1.5 Stress measurement
One of the most common methods of measuring stress is through self report measures,
namely questionnaires. However, this method has been criticized for discrepancies
between its results and the result of validated physiological measures (Bourne & Yaroush,
2003; Gopher & Braune, 1984).
Another method of measuring stress is based on the physiological definition of stress.
Since the endocrine system has a major role in the physiological stress mechanism,
measurement of stress related hormones may be the most accurate and unequivocal
methods of measuring stress (Baum & Grunberg, 1995). However, this procedure is
expensive and may take a very long time and cost a large sum.
One of the most prevalent measures of stress is the physiological GSR measure
(Kramer, 1991). It is relatively easy to use, but its sensitivity to varied psychological
arousals makes it difficult to distinguish between stress and emotions such as sorrow. A
possible solution for this challenge is making sure that the task at hand is designed to
induce stress, by creating a psychological threat or danger (Lazarus & Eriksen, 1952).
Therefore, a threatening and dangerous situation that is followed by a rise in the GSR
measure may lead to the conclusion that there is a rise in the level of stress (Perala &
Sterling, 2007).
1.6 Hypotheses
Hypothesis 1: In line with the physiological approach, and since stress is manifested by
increased muscle tonus, we hypothesize a positive linear correlation between FSR and
GSR, so that the higher the value of the FSR measurement, the higher the value of the
GSR.
Wagner, Sahar, Elbaum & Berliner
Hypothesis 2: In order to validate task difficulty manipulation, we hypothesize that
complex target manoeuvres and higher target velocities produce lower performance (are
more difficult task conditions).
Hypothesis 3: In line with the cognitive approach, and given that hypothesize 2 is
confirmed, we hypothesize that difficult task conditions (complex target manoeuvres and
higher target velocities) induce higher FSR measurement values.
2
Method
2.1 General
In a specially arranged laboratory setup, participants used a joystick for tracking a 2Dmanoeuvring target on a screen, and simultaneously performed a monitoring task using the
joystick trigger, as a secondary task. Each trial lasted 45sec. Levels of tracking difficulty
were manipulated by 4 levels of target velocity, and 3 modes of target manoeuvring
profiles.
A GSR electrode was attached to the participants’ left-hand pointing finger. A special
sensor recorded joystick-grip-force without Participants’ awareness. All tracking data was
recorded for later statistical analysis. Participants were rewarded for their participation by
bonus points in an academic course grade, conditioned to their individual performance.

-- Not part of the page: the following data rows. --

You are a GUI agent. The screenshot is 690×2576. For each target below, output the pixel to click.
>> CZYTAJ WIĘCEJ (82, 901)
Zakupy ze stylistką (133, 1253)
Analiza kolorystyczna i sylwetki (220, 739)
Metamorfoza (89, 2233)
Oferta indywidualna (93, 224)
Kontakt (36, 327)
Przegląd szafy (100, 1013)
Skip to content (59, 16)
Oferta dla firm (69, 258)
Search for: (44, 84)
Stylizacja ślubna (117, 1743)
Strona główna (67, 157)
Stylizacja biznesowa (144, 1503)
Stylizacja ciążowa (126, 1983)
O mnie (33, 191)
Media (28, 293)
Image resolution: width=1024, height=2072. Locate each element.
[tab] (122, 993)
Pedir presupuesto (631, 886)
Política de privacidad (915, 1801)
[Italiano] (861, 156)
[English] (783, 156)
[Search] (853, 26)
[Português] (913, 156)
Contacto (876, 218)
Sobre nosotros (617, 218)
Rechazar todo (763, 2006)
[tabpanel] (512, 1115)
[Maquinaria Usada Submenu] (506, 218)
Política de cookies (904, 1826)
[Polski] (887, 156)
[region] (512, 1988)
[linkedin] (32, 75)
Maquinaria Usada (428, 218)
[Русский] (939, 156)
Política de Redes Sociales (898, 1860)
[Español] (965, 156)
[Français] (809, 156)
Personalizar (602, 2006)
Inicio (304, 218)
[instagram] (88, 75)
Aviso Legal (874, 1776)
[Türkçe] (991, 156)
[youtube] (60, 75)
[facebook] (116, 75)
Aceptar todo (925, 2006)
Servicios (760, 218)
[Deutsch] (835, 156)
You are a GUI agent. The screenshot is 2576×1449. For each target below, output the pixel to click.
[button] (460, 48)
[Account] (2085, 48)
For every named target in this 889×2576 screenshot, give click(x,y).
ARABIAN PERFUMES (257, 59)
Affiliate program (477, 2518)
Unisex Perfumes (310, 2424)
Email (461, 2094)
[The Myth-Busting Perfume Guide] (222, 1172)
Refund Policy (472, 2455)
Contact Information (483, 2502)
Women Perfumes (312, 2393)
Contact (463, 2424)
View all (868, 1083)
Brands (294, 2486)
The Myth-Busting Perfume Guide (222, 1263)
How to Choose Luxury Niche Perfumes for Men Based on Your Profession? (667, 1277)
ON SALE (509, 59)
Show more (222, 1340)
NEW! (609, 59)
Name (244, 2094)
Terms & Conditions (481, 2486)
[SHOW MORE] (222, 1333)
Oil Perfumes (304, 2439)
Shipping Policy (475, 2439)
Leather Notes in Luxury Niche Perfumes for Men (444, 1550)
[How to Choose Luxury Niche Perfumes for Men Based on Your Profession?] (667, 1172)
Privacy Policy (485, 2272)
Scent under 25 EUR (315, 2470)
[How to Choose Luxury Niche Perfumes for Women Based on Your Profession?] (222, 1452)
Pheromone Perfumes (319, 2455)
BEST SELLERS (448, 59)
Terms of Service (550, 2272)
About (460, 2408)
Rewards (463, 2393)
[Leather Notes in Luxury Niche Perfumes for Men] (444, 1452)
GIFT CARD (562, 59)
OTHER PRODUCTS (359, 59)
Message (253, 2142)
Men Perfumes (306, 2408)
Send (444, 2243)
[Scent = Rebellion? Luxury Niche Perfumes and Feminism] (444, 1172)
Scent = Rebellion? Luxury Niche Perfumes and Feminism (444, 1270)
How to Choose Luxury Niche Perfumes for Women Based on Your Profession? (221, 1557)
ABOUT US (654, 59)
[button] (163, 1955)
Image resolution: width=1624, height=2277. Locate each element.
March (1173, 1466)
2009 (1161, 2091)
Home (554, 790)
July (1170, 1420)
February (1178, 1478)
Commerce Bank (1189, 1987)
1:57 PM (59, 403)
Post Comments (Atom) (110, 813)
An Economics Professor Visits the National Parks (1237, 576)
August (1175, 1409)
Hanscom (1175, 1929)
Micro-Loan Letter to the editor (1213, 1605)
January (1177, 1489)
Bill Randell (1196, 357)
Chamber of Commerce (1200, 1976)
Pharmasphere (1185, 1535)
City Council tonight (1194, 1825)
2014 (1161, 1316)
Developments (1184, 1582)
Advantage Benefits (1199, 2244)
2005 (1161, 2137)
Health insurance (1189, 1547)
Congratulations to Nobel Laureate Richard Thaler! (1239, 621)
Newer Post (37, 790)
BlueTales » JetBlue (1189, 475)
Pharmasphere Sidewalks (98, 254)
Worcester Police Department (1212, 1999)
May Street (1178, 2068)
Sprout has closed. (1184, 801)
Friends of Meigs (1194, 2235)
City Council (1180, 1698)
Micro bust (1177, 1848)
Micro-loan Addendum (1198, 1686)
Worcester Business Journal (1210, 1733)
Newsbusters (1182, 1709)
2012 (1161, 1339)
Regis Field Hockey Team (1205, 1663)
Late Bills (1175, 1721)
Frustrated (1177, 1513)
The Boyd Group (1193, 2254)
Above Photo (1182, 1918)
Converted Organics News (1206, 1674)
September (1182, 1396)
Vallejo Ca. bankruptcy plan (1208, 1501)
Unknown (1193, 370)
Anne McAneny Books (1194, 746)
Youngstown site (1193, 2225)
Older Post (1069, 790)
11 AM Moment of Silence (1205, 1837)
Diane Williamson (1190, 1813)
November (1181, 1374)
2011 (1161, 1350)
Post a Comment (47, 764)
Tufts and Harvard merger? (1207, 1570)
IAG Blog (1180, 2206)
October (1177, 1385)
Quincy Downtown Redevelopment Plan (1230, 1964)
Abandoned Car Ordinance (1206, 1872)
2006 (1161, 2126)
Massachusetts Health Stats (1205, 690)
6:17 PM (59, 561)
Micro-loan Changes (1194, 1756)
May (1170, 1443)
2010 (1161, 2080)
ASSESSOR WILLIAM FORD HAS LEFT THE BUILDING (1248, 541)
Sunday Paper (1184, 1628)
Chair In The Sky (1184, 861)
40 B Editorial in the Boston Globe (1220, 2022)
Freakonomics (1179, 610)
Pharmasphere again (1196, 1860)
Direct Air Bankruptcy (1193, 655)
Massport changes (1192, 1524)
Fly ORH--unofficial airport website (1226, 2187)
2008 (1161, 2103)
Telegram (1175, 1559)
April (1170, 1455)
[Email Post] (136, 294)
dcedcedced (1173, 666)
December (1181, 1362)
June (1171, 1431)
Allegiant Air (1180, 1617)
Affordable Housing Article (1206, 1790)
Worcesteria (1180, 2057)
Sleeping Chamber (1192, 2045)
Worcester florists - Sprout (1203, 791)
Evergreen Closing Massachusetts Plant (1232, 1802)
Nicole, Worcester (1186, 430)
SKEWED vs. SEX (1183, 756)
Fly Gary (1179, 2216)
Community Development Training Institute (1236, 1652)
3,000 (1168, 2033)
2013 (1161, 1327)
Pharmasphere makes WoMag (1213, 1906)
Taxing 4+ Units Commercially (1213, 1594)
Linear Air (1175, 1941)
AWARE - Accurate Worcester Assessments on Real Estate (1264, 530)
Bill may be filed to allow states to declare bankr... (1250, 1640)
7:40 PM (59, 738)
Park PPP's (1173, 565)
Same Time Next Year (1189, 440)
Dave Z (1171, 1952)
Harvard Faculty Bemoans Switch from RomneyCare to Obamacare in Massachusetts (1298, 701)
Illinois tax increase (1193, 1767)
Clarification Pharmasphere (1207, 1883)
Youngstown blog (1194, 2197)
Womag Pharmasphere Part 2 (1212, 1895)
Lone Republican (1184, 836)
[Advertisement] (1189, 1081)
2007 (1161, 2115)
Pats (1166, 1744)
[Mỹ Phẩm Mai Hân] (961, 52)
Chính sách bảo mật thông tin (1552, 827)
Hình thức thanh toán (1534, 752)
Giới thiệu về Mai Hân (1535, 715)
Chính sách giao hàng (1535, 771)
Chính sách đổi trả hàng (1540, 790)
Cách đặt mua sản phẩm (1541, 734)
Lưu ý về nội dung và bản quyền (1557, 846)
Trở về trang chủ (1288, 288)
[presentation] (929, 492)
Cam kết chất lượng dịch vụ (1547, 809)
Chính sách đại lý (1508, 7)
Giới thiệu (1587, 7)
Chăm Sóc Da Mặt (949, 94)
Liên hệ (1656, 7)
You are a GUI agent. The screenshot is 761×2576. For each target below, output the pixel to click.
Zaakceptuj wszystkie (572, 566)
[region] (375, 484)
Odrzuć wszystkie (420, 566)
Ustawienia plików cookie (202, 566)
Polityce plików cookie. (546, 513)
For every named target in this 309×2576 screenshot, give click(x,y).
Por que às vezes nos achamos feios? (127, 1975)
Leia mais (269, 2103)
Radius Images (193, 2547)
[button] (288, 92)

This added “psychological threat” in line with the cognitive approach to stress, and served
as an additional stressor.
2.2 Participants
The participants were 9 male industrial engineering bachelor students, aged 20-30 years,
all right handed and normal or corrected eye sight. The participants were not “gamers”
(didn’t spend more than four weekly hours engaging in similar tasks such as computer
games and domestic flight simulators). Participants who did not reach performance
criterion (see section 2.5 - procedure) were ruled out so that the participants reach a
uniform level of medium to high performance at the beginning of the experiment. Thus,
preventing the effect of external factors such as skill differences and training effect, and
strengthen the external validity regarding skilled participants (the target population).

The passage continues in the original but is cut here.